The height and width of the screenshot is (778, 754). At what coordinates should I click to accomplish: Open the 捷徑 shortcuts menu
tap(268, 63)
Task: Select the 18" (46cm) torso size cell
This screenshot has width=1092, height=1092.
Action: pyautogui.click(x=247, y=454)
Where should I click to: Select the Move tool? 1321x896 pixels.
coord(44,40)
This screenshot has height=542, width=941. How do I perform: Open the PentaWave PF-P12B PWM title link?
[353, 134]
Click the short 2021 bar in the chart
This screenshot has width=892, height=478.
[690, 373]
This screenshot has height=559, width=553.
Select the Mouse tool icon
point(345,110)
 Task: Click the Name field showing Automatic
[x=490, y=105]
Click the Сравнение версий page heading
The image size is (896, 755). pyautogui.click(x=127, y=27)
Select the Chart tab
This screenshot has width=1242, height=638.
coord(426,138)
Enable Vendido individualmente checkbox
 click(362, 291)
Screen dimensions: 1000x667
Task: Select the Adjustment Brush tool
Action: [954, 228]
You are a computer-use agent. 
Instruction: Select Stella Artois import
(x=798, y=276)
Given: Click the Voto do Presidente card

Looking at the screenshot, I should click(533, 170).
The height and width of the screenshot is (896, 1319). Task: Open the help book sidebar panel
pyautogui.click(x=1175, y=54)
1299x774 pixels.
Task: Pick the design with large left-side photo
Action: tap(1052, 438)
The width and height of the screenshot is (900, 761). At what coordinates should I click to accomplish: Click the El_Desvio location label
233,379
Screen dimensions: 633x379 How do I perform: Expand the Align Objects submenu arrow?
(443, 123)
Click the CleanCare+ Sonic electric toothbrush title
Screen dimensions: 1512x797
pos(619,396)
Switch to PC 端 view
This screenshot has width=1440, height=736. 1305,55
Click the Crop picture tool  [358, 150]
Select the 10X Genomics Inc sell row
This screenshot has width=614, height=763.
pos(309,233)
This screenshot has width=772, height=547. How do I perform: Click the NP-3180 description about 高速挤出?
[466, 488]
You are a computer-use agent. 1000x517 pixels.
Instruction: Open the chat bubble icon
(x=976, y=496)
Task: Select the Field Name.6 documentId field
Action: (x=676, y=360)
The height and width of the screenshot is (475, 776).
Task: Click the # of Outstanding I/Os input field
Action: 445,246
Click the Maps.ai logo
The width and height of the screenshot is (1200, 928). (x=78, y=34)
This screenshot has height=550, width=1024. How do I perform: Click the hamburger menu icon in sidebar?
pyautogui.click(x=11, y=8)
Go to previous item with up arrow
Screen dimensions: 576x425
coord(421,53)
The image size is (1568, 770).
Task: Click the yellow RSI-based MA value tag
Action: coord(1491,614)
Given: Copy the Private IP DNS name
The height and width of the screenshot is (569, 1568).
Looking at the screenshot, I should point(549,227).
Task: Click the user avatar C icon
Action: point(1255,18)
==============================
--- Task details ---
Nothing beyond the lines from the start of the entries through the line with "Click the CleanCare+" should appear. Repeat those lines exactly, both ends included.

--- Answer box ---
The height and width of the screenshot is (778, 754). At what coordinates should I click to accomplish: Open the 捷徑 shortcuts menu
tap(268, 63)
Task: Select the 18" (46cm) torso size cell
This screenshot has width=1092, height=1092.
Action: pyautogui.click(x=247, y=454)
Where should I click to: Select the Move tool? 1321x896 pixels.
coord(44,40)
This screenshot has height=542, width=941. How do I perform: Open the PentaWave PF-P12B PWM title link?
[353, 134]
Click the short 2021 bar in the chart
This screenshot has width=892, height=478.
[690, 373]
This screenshot has height=559, width=553.
Select the Mouse tool icon
point(345,110)
 Task: Click the Name field showing Automatic
[x=490, y=105]
Click the Сравнение версий page heading
The image size is (896, 755). pyautogui.click(x=127, y=27)
Select the Chart tab
This screenshot has width=1242, height=638.
coord(426,138)
Enable Vendido individualmente checkbox
 click(362, 291)
Screen dimensions: 1000x667
Task: Select the Adjustment Brush tool
Action: [954, 228]
You are a computer-use agent. 
Instruction: Select Stella Artois import
(x=798, y=276)
Given: Click the Voto do Presidente card

Looking at the screenshot, I should click(533, 170).
The height and width of the screenshot is (896, 1319). Task: Open the help book sidebar panel
pyautogui.click(x=1175, y=54)
1299x774 pixels.
Task: Pick the design with large left-side photo
Action: tap(1052, 438)
The width and height of the screenshot is (900, 761). At what coordinates should I click to accomplish: Click the El_Desvio location label
233,379
Screen dimensions: 633x379 How do I perform: Expand the Align Objects submenu arrow?
(443, 123)
Click the CleanCare+ Sonic electric toothbrush title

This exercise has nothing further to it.